Markus Piehler, selbst in der Gemeinderatssitzung anwesend, erhielt Rederecht. Er sagte, dass er beim Ortstermin von der Rodung gesprochen habe. Ausgleichsmaßnahmen seien bereits umgesetzt worden. Es kämen noch weitere neben dem geplanten Photovoltaikgelände hinzu. Die Fläche sei im Vorfeld untersucht worden. Es handle sich um eine Konversionsfläche. Für das Grundwasser bestehe keine Gefahr. Nachdem alle Punkte diskutiert waren, billigte der Gemeinderat die präsentierten Vorentwürfe mit der Maßgabe, keine Geländeauffüllungen durchzuführen. Nun soll die frühzeitige Bürger- und Behördenbeteiligung anlaufen.

Christian Pröls aus Rottendorf plant ebenfalls eine Photovoltaik-Freiflächenanlage nahe dem Autobahnrastplatz „Stocker Holz“. Hier beschloss der Gemeinderat die Aufstellung eines vorhabenbezogenen Bebauungsplanes zur Ausweisung eines Sondergebietes für die Erzeugung von Strom aus erneuerbaren Energien mit paralleler Flächennutzungsplanänderung. Etwaige Kosten der Bauleitplanung sind vom Antragsteller zu tragen.

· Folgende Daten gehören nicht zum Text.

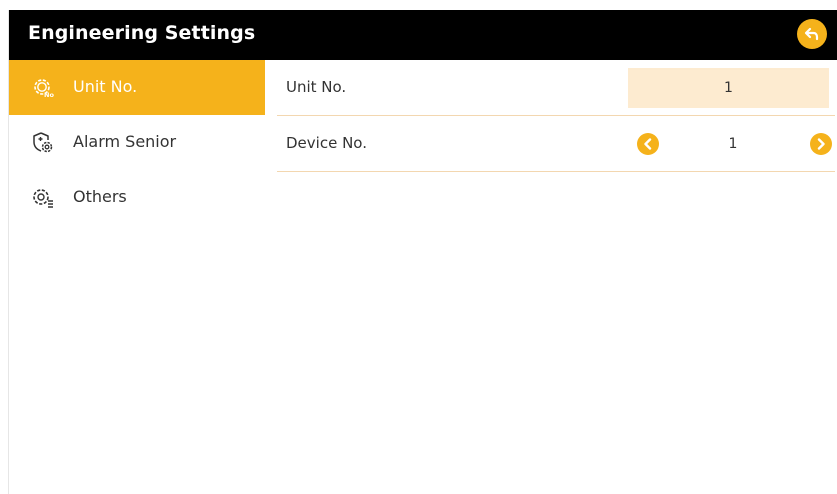 This screenshot has height=494, width=837. I want to click on chevron-left-icon, so click(648, 144).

Der Verkaufspreis für das neue Baugebiet West IV (erschlossen) liegt bei 99 Euro pro Quadratmeter. Vinzenz Dobler wird zum 1.September 2021 seine Ausbildung in der Gemeindeverwaltung beginnen. Seine Zustimmung gab der Gemeinderat zum Bau des Feuerwehrstadels in Rottendorf und zum Anbau an ein Wohnhaus in Trisching.

Hintergrund:

Auftragsvergaben

Bürgermeister Josef Deichl gab einige Vergaben bekannt. Die Photovoltaikanlage im Kindergarten baut die Firma Suntec für 61.572 Euro, die Innenputzarbeiten führt die Firma Trinkerl aus Weiden für 39.925 Euro aus. Der Auftrag für die Fließenarbeiten gingen an Fließen Kreitz für 35.544 Euro, der Trockenbau an die Firma Danner für 72.940 Euro. Für den Bodenbelag sorgt die Firma Wildenauer für 36.048 Euro. Die Stützmauer in Rottendorf baut die Firma Braun mit 28.203 Euro. Einen neuen Heckmulchers liefert die Firma Prifling für 10.137 Euro.

Gottfried Blank stellte den Bebauungsplan vor.